== TASK ==
Would you please return the lines of the entries below starting at the line that has "General (611, 467)" and ending at the line that has "router (703, 902)", both included, exactly as they are?

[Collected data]

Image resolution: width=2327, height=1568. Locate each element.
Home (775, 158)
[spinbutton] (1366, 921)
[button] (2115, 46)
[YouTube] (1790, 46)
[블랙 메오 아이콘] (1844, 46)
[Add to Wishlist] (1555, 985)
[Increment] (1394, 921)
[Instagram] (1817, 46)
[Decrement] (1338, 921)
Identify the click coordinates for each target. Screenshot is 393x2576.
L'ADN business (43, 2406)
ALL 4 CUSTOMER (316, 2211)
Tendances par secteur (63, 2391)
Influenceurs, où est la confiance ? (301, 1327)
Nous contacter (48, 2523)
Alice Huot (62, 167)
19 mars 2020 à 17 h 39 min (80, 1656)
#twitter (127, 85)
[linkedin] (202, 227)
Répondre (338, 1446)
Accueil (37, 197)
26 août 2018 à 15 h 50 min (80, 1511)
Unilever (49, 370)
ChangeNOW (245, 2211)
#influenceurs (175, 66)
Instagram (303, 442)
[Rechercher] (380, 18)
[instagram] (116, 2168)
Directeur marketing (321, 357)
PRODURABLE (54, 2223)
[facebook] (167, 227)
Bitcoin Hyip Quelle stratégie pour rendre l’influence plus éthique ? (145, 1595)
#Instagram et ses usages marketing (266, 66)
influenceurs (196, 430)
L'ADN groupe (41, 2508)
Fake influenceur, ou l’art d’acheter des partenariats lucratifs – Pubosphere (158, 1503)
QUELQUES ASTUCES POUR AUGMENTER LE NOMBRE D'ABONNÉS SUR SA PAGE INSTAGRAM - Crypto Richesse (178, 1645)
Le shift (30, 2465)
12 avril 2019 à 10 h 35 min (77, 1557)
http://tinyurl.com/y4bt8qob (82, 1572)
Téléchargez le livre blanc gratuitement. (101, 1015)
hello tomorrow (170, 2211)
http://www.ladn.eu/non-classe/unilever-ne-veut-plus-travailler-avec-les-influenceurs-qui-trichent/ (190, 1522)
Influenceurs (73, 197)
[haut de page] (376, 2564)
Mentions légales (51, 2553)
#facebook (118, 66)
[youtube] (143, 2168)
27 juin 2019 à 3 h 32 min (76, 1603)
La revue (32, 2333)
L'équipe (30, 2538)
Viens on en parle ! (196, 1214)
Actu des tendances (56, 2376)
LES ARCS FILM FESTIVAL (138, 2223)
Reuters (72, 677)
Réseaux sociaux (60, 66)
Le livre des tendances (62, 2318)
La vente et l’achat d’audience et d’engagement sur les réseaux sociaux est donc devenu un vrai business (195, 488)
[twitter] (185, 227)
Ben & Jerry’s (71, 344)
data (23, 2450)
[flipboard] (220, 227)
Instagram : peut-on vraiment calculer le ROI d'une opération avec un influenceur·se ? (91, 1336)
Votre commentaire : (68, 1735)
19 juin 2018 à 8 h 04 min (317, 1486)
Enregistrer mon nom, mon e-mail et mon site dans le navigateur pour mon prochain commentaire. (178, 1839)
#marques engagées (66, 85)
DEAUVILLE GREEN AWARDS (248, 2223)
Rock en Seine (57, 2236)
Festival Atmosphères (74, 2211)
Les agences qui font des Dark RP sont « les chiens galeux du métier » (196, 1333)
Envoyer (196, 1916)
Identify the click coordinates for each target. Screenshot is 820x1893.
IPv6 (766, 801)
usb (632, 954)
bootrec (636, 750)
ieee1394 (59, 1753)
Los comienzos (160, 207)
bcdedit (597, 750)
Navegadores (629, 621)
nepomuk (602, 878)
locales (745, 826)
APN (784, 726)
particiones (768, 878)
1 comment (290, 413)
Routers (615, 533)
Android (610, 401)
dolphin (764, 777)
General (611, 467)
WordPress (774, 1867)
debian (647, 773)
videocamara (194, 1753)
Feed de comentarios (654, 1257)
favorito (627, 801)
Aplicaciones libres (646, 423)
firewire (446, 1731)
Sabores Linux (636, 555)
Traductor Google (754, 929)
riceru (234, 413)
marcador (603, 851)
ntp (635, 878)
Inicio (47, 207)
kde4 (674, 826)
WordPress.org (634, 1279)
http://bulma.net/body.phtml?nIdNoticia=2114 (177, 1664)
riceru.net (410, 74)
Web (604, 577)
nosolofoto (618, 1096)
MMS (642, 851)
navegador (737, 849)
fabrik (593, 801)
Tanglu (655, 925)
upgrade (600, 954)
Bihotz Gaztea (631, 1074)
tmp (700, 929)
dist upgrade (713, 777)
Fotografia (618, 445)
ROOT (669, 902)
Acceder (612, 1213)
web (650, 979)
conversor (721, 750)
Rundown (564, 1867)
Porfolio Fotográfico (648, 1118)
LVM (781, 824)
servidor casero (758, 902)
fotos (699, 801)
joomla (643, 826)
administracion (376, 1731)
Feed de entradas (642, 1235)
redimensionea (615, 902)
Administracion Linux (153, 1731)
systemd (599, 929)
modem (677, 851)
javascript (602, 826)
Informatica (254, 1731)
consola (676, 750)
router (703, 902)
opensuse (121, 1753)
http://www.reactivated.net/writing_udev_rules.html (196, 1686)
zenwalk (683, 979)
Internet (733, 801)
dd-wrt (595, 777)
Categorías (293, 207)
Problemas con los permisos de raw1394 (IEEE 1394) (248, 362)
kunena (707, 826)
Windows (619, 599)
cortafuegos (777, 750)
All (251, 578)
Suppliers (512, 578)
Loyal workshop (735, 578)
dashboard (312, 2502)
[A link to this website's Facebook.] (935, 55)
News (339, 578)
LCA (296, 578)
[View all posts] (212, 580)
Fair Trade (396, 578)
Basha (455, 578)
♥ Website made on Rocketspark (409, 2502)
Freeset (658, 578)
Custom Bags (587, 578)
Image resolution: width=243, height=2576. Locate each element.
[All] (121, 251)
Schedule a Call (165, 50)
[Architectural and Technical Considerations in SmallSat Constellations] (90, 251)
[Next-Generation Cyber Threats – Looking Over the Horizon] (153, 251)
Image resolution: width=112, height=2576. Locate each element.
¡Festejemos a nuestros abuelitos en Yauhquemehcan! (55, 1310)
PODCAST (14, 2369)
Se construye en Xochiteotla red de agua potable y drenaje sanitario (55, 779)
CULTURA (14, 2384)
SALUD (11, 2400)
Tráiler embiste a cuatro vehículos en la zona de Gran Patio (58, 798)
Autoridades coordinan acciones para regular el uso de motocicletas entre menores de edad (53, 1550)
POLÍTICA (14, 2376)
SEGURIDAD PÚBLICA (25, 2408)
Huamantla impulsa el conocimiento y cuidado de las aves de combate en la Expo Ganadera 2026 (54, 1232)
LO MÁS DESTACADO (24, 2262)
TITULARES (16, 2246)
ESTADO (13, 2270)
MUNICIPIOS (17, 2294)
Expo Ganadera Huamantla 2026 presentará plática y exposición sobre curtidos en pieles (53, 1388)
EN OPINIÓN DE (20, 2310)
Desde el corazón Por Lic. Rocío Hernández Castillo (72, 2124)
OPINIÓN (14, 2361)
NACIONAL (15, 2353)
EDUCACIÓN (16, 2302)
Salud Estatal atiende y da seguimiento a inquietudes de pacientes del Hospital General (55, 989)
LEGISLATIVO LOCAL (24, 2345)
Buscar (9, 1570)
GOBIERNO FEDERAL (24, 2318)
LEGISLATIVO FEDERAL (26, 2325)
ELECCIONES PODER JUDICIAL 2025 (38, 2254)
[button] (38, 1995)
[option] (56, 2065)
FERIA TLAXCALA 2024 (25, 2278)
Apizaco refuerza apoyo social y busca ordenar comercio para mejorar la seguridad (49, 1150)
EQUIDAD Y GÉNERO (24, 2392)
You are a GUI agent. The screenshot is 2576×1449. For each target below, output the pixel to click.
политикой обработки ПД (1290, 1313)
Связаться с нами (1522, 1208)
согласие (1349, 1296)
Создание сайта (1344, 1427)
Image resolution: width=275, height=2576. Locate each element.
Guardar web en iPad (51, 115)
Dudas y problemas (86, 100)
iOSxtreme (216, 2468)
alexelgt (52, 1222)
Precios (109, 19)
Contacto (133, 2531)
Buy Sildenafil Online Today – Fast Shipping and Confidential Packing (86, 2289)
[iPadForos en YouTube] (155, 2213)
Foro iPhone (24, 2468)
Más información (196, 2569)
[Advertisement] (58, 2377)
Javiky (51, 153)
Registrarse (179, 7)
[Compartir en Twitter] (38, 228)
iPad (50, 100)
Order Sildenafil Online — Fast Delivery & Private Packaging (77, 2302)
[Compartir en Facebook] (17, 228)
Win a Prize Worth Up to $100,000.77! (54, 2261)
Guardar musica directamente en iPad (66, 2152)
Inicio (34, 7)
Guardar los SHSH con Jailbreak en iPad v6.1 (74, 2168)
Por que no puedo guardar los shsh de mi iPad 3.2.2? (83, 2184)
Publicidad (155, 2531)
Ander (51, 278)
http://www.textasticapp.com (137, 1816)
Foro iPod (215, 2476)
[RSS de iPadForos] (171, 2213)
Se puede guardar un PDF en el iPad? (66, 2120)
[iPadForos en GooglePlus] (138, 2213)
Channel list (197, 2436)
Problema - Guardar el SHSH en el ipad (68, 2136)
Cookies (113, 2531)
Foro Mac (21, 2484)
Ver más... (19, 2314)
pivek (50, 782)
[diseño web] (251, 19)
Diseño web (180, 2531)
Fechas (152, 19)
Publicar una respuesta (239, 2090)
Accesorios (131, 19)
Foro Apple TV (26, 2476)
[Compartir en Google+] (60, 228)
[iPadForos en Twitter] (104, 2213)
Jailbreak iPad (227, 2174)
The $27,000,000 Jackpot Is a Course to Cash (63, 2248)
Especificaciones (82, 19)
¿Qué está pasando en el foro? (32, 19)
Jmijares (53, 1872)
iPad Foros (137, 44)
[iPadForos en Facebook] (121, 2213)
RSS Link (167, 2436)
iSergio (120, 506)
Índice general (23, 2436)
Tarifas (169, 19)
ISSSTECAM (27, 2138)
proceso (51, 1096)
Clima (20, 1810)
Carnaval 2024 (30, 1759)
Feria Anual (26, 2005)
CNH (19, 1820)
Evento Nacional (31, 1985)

== WRITTEN RESPONSE ==
General (611, 467)
WordPress (774, 1867)
debian (647, 773)
videocamara (194, 1753)
Feed de comentarios (654, 1257)
favorito (627, 801)
Aplicaciones libres (646, 423)
firewire (446, 1731)
Sabores Linux (636, 555)
Traductor Google (754, 929)
riceru (234, 413)
marcador (603, 851)
ntp (635, 878)
Inicio (47, 207)
kde4 (674, 826)
WordPress.org (634, 1279)
http://bulma.net/body.phtml?nIdNoticia=2114 (177, 1664)
riceru.net (410, 74)
Web (604, 577)
nosolofoto (618, 1096)
MMS (642, 851)
navegador (737, 849)
fabrik (593, 801)
Tanglu (655, 925)
upgrade (600, 954)
Bihotz Gaztea (631, 1074)
tmp (700, 929)
dist upgrade (713, 777)
Fotografia (618, 445)
ROOT (669, 902)
Acceder (612, 1213)
web (650, 979)
conversor (721, 750)
Rundown (564, 1867)
Porfolio Fotográfico (648, 1118)
LVM (781, 824)
servidor casero (758, 902)
fotos (699, 801)
joomla (643, 826)
administracion (376, 1731)
Feed de entradas (642, 1235)
redimensionea (615, 902)
Administracion Linux (153, 1731)
systemd (599, 929)
modem (677, 851)
javascript (602, 826)
Informatica (254, 1731)
consola (676, 750)
router (703, 902)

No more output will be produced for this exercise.